For much of the time since Flipboard captured imaginations with its July 2010 launch, the company has worked with publishers on an exploratory basis, hoping to show them its value while it evolved as an app and a business model. “We’re part of the way there,” says McCue. “We’re certainly beyond the initial trial phase. We’ve learned a lot but we’re still not quite at the point where revenue’s changing hands and we have a fully articulated model.”
At the same time, Flipboard’s user base has been evolving. When it first started, a lot of subscribers — heavy on early adopters — opted for the tech feed, not that many for fashion or style. Now, says McCue, it’s “pretty much 50-50” and has been changing rapidly since the iPad 2 launched last month. “We’ve been seeing this accelerating trend to a much broader demographic.”
That’s one reason the timing is right for the deal with Oprah, which gives OWN front-page space. The only other dedicated space with fresh installs goes to Twitter and Facebook. Users can customize the app to drop any of the three or move them to the next page but that it’s there at all has particular meaning. Not only does Oprah, an iPad enthusiast, personally like Flipboard — “it means that we’re finally getting past the typical early adopter crowd, much more of a mainstream business, more of a mainstream audience,” says McCue.

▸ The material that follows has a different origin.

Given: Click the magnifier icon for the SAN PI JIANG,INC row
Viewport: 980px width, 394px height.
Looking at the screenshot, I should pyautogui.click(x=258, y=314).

As for OWN, the launch was tied to today’s Discovery upfront and the new network’s programming announcements. It’s not the first iPad app for Oprah; Hearst already has one for O, The Oprah Magazine . Flipboard’s social media aspects make it very different. The section is built with Flipboard’s own publishing tools, allowing an in-app glossy feel, but the flow of content is based on Twitter lists. That means when Oprah goes on Sunday night tweet toots, has she has the past couple of weeks, the conversation can become part of the app instantly. It also makes it possible to weave in the various people, shows and topics that are part of OWN. Her Farewell Countdown Videos will launch exclusively on Flipboard along with Oprah.com.
How it works: Current Flipboard users will get a message about an update being available; once that is installed, their opening screen will be based on their customized selection but when they flip the page, they’ll get a full-page letter from McCue about the new content and how to “add Oprah to your Flipboard.” Adding Oprah put the section on my second page in the last position, so didn’t displace anything I already had or jump in line.
Not all about Oprah: It’s a bit overshadowed by Oprah but the rest of the Flipboard update may be more important in the long run. As the demos go more mainstream, McCue and his team think they see a need for more bundling. The first wave of geeks (self included) wanted to personalize their reading, New adopters want more served to them when they start using the app and many may not want to do much more beyond picking sections that Flipboard curates.
This update includes new sections for News and Lifestyle from a select group of sources; news sources include The Atlantic Wire, Fox News, ABC (NYSE: DIS) News, CNN, The New Yorker. It almost seems too narrow at first. Personally, I don’t have a problem with Flipboard making deals for branded sections like Oprah or branded pages that get highlighted in its menu but I would have an issue if I found out it was selling slots in sections like this or giving preference without making it clear.
Not Zite: Newcomer Zite has been compared to Flipboard as a news aggregation iPad app but McCue insists the two are very different in their approaches to publishers and content. A batch of publishers sent a cease-and-desist letter to Zite last month, demanding that it stop showing their stories in different formats and stripping ads. Flipboard got some brushback for making it possible to see a publisher’s content in Flipboard rather than its own app but has worked to upgrade the way it shows content and to make original web pages accessible. When it draws from an RSS feed, posts or stories are formatted in Flipboard’s style with a link to the story on the website. When the story comes from a link in Twitter or Facebook, it shows up in Flipboard format with the original web page loading at the same time below it, complete with ads.
McCue: “We have from the very beginning wanted to build a company very much in line with what publishers wanted. That’s been built into our DNA from the get go. We would never imagine being like Zite, where they strip out all the ads, reformat all the content.”